The Gilded Age, Part 7. eBook

This eBook from the Gutenberg Project consists of approximately 85 pages of information about The Gilded Age, Part 7..

The Gilded Age, Part 7. eBook

This eBook from the Gutenberg Project consists of approximately 85 pages of information about The Gilded Age, Part 7..

Upon the pavement she was hustled by the mob, the surging masses roared her name and accompanied it with every species of insulting epithet; they thronged after the carriage, hooting, jeering, cursing, and even assailing the vehicle with missiles.  A stone crushed through a blind, wounding Laura’s forehead, and so stunning her that she hardly knew what further transpired during her flight.

It was long before her faculties were wholly restored, and then she found herself lying on the floor by a sofa in her own sitting-room, and alone.  So she supposed she must have sat down upon the sofa and afterward fallen.  She raised herself up, with difficulty, for the air was chilly and her limbs were stiff.  She turned up the gas and sought the glass.  She hardly knew herself, so worn and old she looked, and so marred with blood were her features.  The night was far spent, and a dead stillness reigned.  She sat down by her table, leaned her elbows upon it and put her face in her hands.

Her thoughts wandered back over her old life again and her tears flowed unrestrained.  Her pride was humbled, her spirit was broken.  Her memory found but one resting place; it lingered about her young girlhood with a caressing regret; it dwelt upon it as the one brief interval of her life that bore no curse.  She saw herself again in the budding grace of her twelve years, decked in her dainty pride of ribbons, consorting with the bees and the butterflies, believing in fairies, holding confidential converse with the flowers, busying herself all day long with airy trifles that were as weighty to her as the affairs that tax the brains of diplomats and emperors.  She was without sin, then, and unacquainted with grief; the world was full of sunshine and her heart was full of music.  From that—­to this!

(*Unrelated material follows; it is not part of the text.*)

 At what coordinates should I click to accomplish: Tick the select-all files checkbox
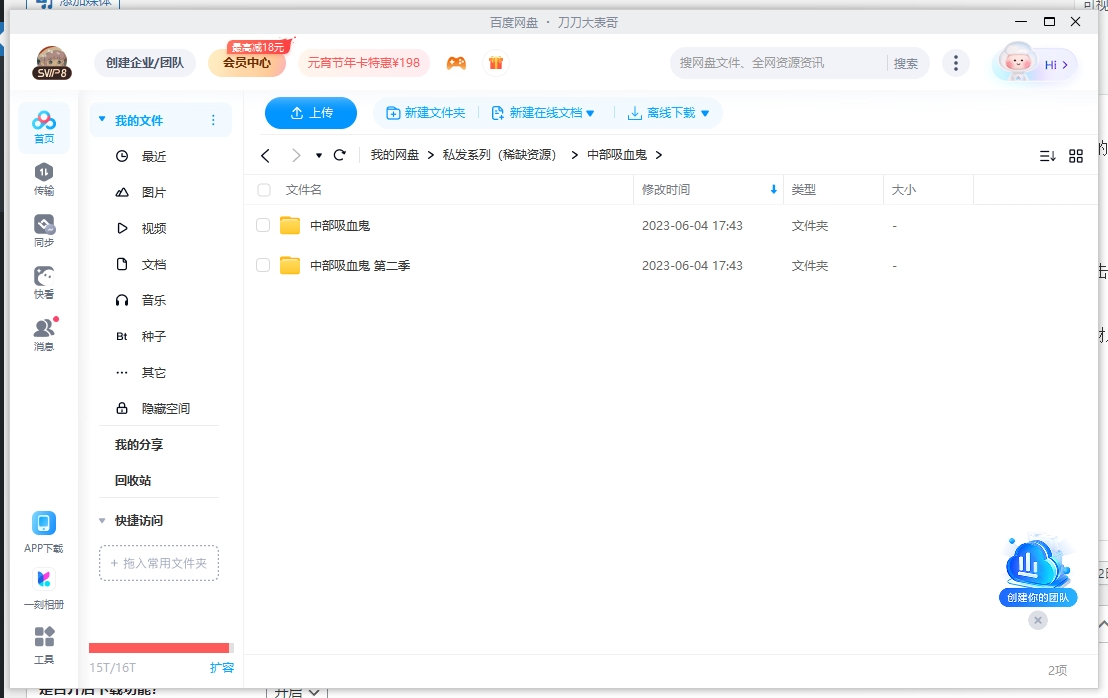click(x=263, y=190)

“If I could only die!” she said.  “If I could only go back, and be as I was then, for one hour—­and hold my father’s hand in mine again, and see all the household about me, as in that old innocent time—­and then die!  My God, I am humbled, my pride is all gone, my stubborn heart repents —­have pity!”

When the spring morning dawned, the form still sat there, the elbows resting upon the table and the face upon the hands.  All day long the figure sat there, the sunshine enriching its costly raiment and flashing from its jewels; twilight came, and presently the stars, but still the figure remained; the moon found it there still, and framed the picture with the shadow of the window sash, and flooded, it with mellow light; by and by the darkness swallowed it up, and later the gray dawn revealed it again; the new day grew toward its prime, and still the forlorn presence was undisturbed.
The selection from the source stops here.